Molecular epidemiology of multiresistant Escherichia coli isolates from community-onset urinary tract infections in Cornwall, England

Neil Woodford, Mary E Kaufmann, Edi Karisik, John W Hartley
Journal of Antimicrobial Chemotherapy 2007, 59 (1): 106-9
17090553

OBJECTIVES: To study the clonality of gentamicin-resistant, extended-spectrum beta-lactamase (ESBL)-negative and ESBL-producing Escherichia coli isolated from community-onset urinary tract infections (UTIs) in Cornwall.

METHODS: Isolates were identified by API, susceptibilities were determined by local disc testing, and MICs were determined at the reference laboratory, both interpreted using BSAC guidelines. bla(CTX-M) genes were sought by PCR, and isolates were compared by PFGE.

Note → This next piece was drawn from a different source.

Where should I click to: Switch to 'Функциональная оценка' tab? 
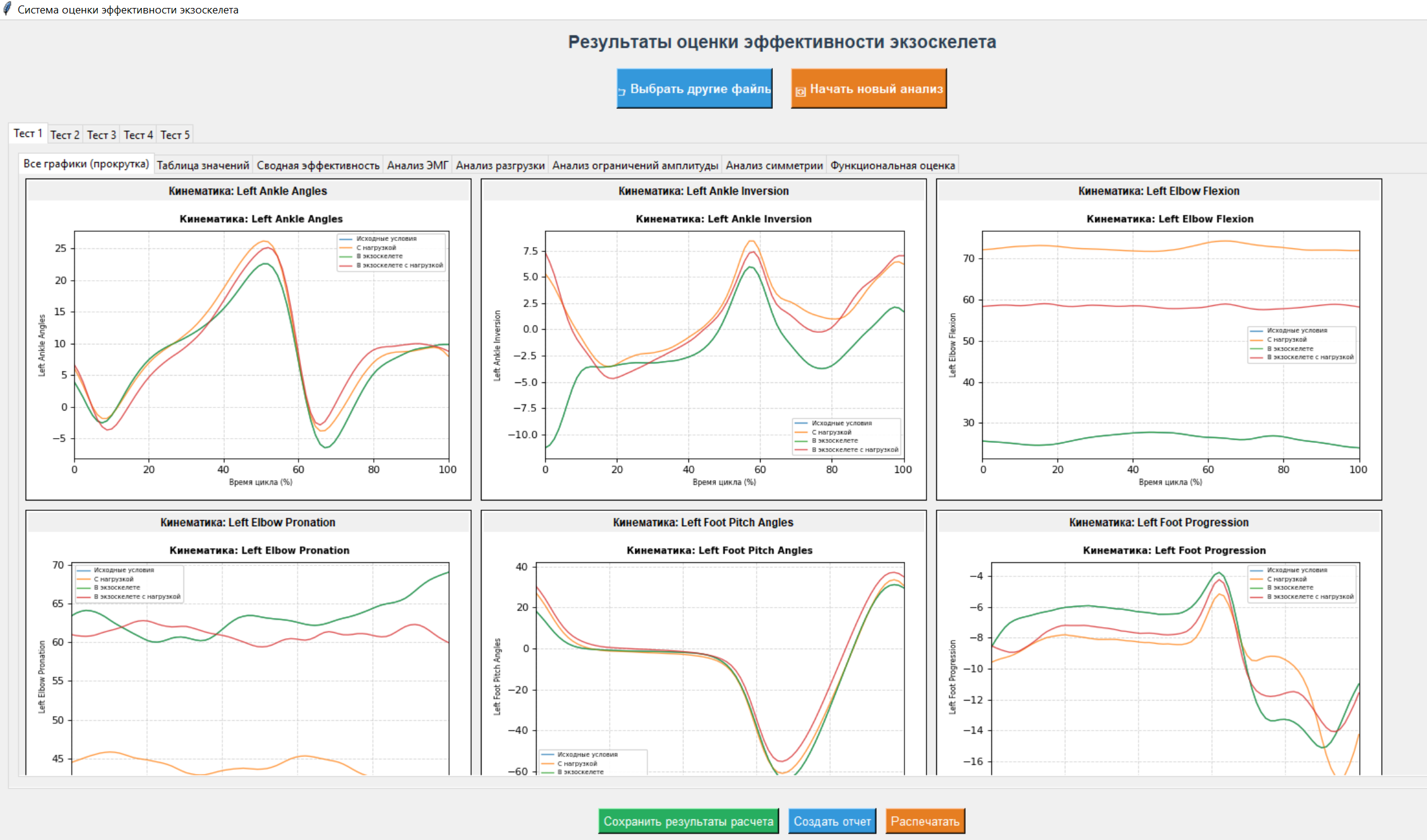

RESULTS: In the years 2004 and 2005, 69 E. coli were submitted by Truro (Cornwall) laboratory for reference laboratory testing: these included 14 gentamicin-resistant, ESBL-negative isolates; 45 with group 1 CTX-M enzymes; seven with group 9 CTX-M enzymes; and three with non-CTX-M ESBLs. By PFGE, nine gentamicin-resistant, ESBL-negative E. coli were distinct (<85% similarity) from all the ESBL producers, but three were related to producers of group 1 CTX-M enzymes, and two isolates were related to a non-CTX-M ESBL producer. An outbreak strain was identified, represented by 11 gentamicin-resistant and one gentamicin-susceptible isolates, all with group 1 CTX-M enzymes, and two gentamicin-resistant, ESBL-negative isolates. This was distinct by PFGE from nationally distributed CTX-M-producing strains. Five of nine patients infected with this strain had been on the same ward in a local hospital; four presented with community-onset UTIs; one inpatient developed a hospital-acquired bacteraemia. Of the other four patients presenting with community-onset UTIs, three were admitted to different hospitals and the fourth had only attended an outpatient clinic.

CONCLUSIONS: Community-onset, ESBL-producing and non-producing E. coli were diverse. Two ESBL-negative isolates were closely related to a local CTX-M-producing outbreak strain, suggesting gain or loss of a bla(CTX-M)-carrying plasmid. An outbreak strain was linked with prior hospital admission and appeared not to represent genuine community acquisition.